Okay, you’re just being silly now. Biden’s minders are perfectly happy to keep the ethanol, and for them, what’s not to like about it? It damages internal combustion engines both large and small; its various detriments subtly discourage automobile ownership and use; it helps keep the price of gasoline artificially inflated; and it serves as a properly-bended knee to demonstrate a becoming fealty to the Enviro-nuts, who are much too useful to risk giving offense to. Somewhat related:

The average price of one gallon of regular gasoline in the United States rose by a dollar, to $3.31, during Joe Biden’s first year in the White House. Now, supercharged by war in Ukraine, the price has soared to $4.27 per gallon. That average, though, is misleading. The actual price of gas at the pump varies widely by state, with nearly a $2-per-gallon difference between the costliest and the least expensive states. While some of those differences have to do with geographic factors that affect distribution costs, state policies—including taxes and regulations—also play a significant role in the vastly different burden consumers face around the country.

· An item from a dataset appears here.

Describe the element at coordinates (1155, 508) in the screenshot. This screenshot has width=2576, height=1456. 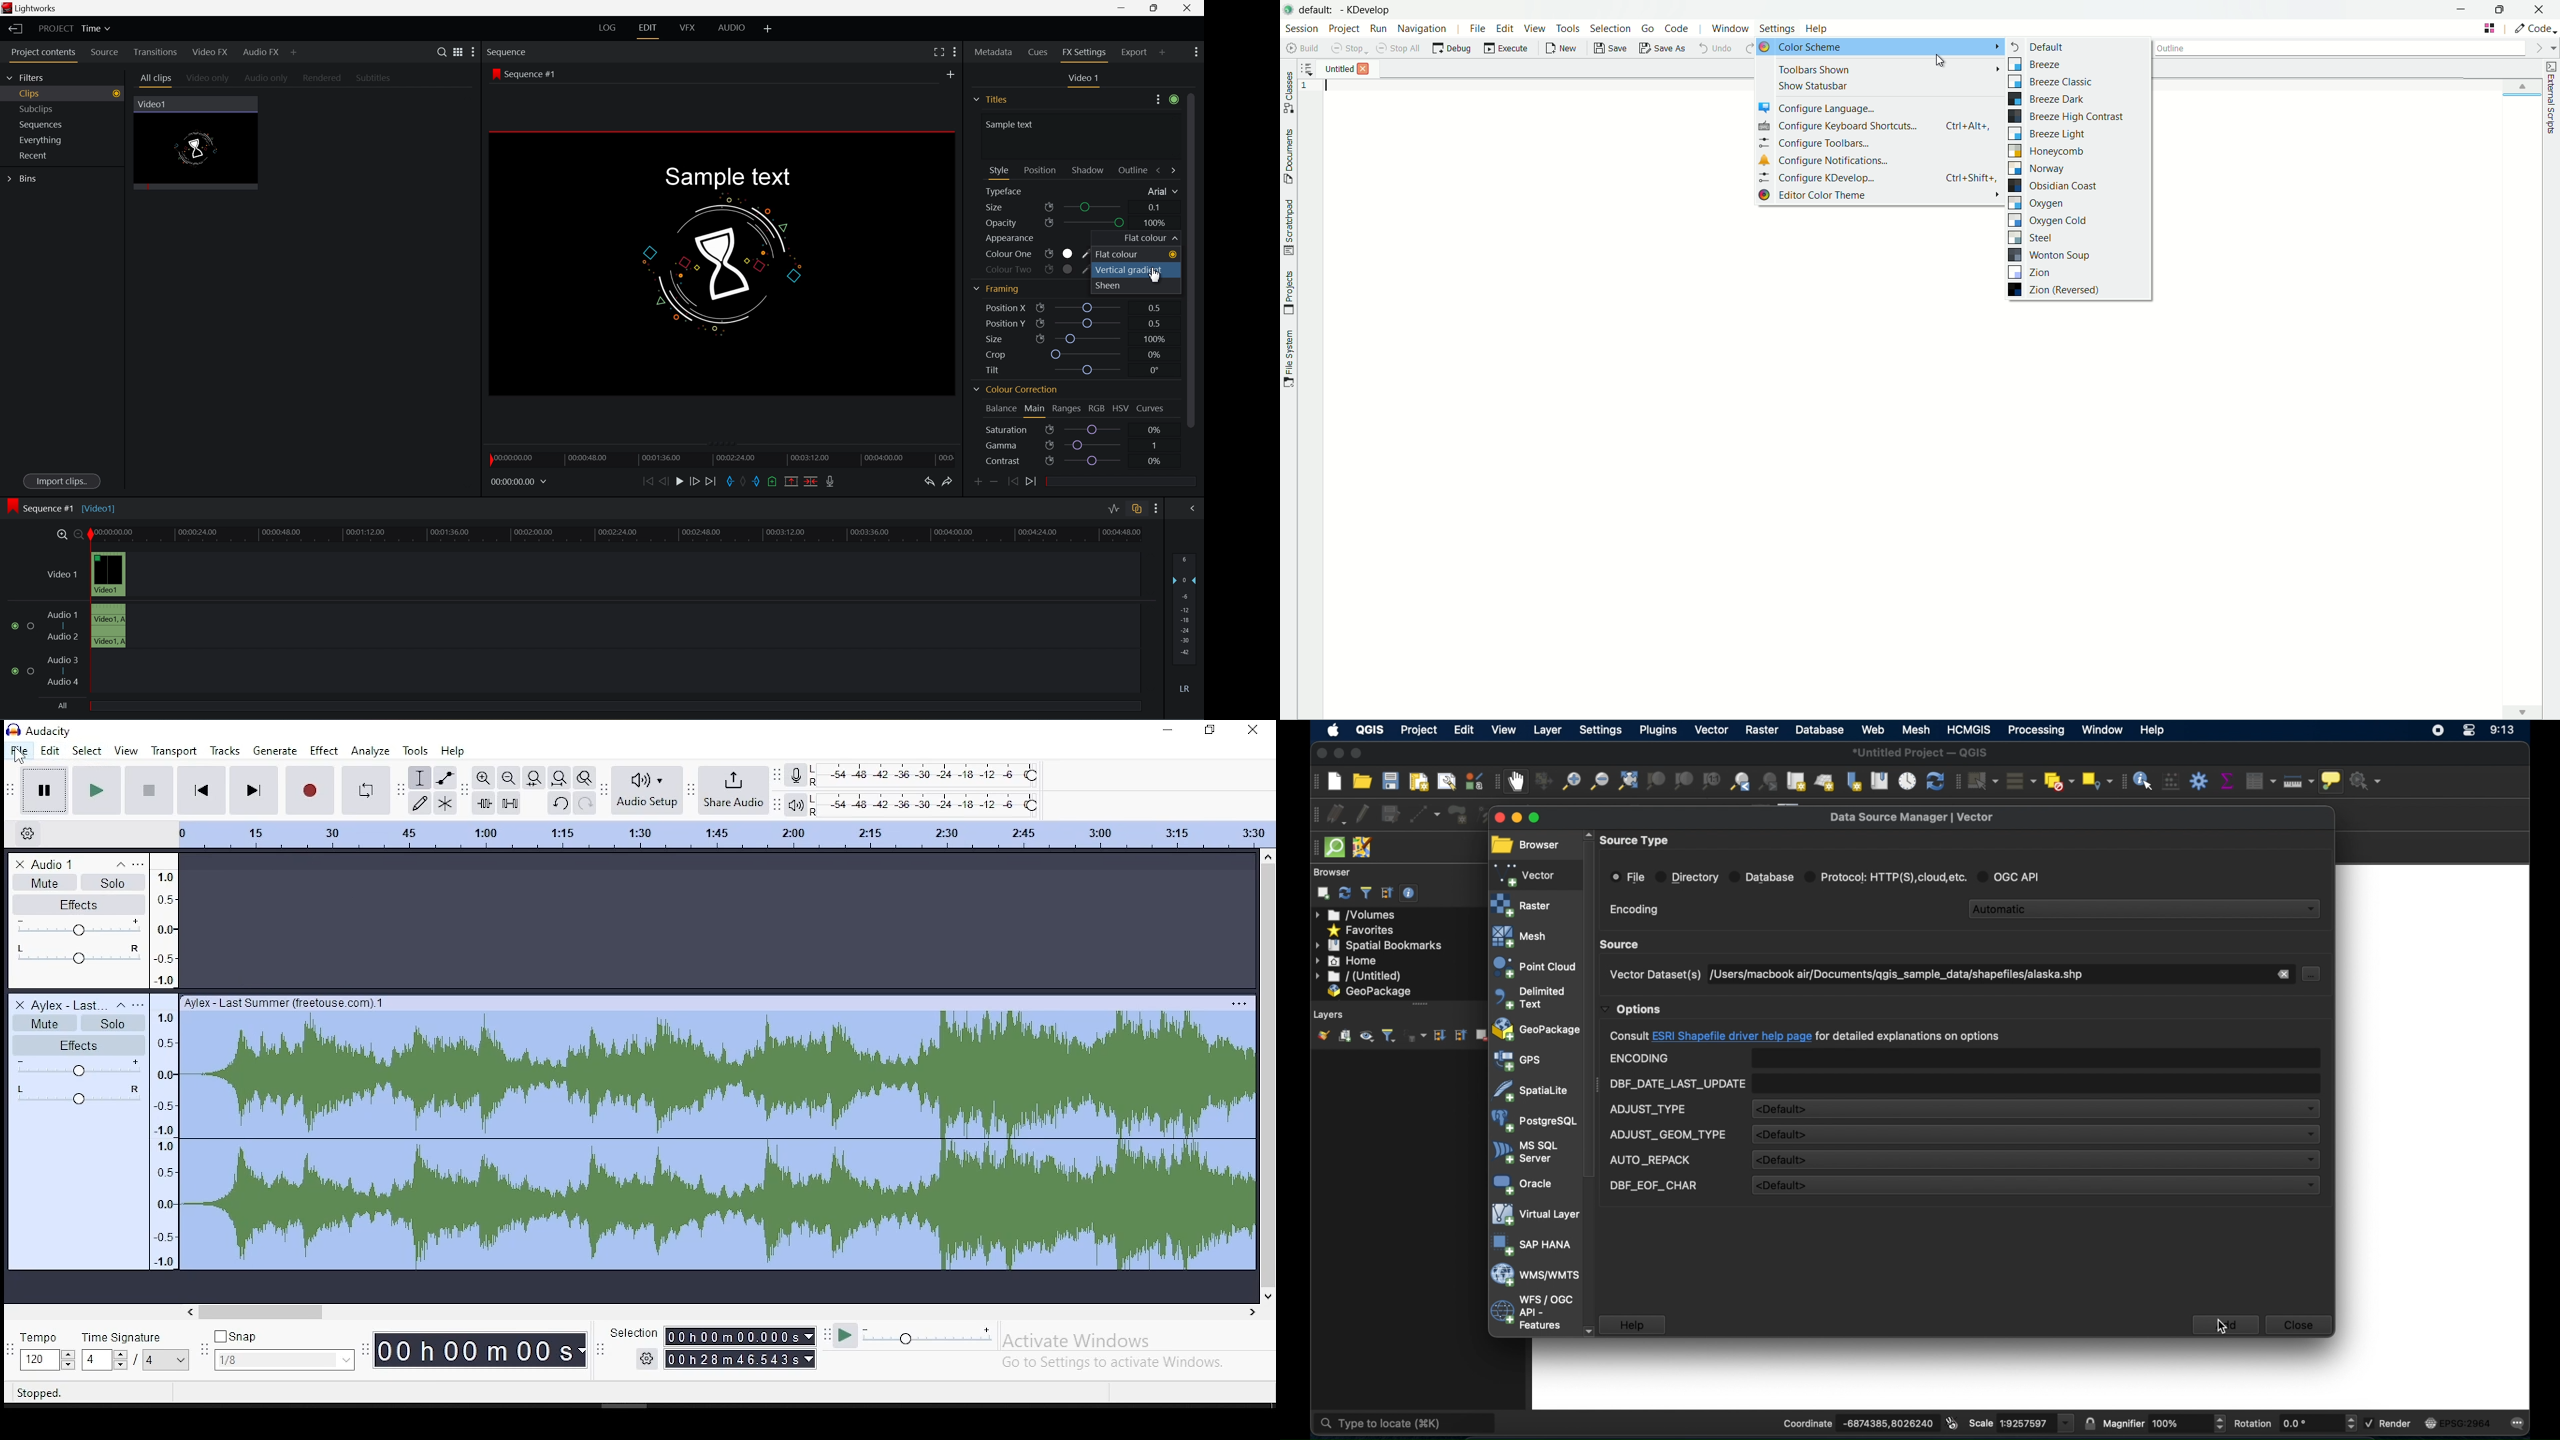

The highest gas prices are found disproportionately in high-tax, heavily regulated Democratic states, while the lowest gas prices show up in so-called red or purple states. California leads the way at a whopping $5.78 per gallon, followed by Nevada, Washington, Oregon, Arizona, Illinois, Connecticut, and New York among the lower 48 states (Hawaiian and Alaskan geography make any comparisons with the rest of the country difficult). At the bottom sits Kansas, at $3.81 per gallon, followed by Missouri, Oklahoma, Arkansas, Nebraska, North Dakota, and Iowa.

Couldn’t happen to a nicer bunch of assholes.

The price of a barrel of oil accounts for about 56 percent of the cost of this gas. Taxes on average compose about 15 percent of the price, and distribution and marketing costs amount to the rest. State gas taxes are an obvious culprit, but extraordinary fuel standards beyond the national level force up prices, too—as do regulatory constraints on building pipelines and refineries, which inflate distribution costs.

There are several ways we might think of all this:

  • Just deserts
  • Getting what you voted for—good and hard
  • Reaping what you’ve sown
  • What goes around, comes around
  • Hoist on your own (enviro-nut) petard

Now isn’t that FUN? Feel free to post your own in the comments. Don’t be shy, you’ll enjoy it. Meanwhile, who’s really behind this latest spurt of fuel-ish frenzy, anyway? Take a wild guess.

President Joe Biden and prominent Democrats blame Vladimir Putin’s invasion of Ukraine, alleged oil-company collusion and even COVID-19 for today’s sky-high gas prices. They refuse to take responsibility for this monumental mess of their own design.

Revealing either an Olympic-grade lack of self-awareness or a perjury-strength talent for lying, President Biden said: “It’s simply not true that my administration or policies are holding back domestic energy production.”

While running for president, Biden repeatedly promised to do exactly this.

“I guarantee you,” Biden told New Hampshire voters on Sept. 16, 2019. “We’re going to end fossil fuels.”

Follows, a long timeline of shitlib quotes vowing to kill off the fossil fuel industry, each item with the price per gallon at the time it was excreted parenthetically appended at the end. It’s a handy, helpful reminder that can be printed out and waved under their noses whenever they start in lying about it again.

4 thoughts on “Corn for food, not for fuel

  1. Too late for this year. The corn farmers have already ordered the corn they will plant, and you do NOT want to eat fuel corn!

    Not that Slow Joe would do any such thing anyway. Billy Gates would not approve. Nor would Soros or Zuckerberg or any of the rest who own the Democrat party!!!

  2. The problem now is fertilizer, it’s up 55%. It will add 6% to gallon price.

    And the Corn Ethanol program was all Republican program to pretend to help the midwest grain farmers.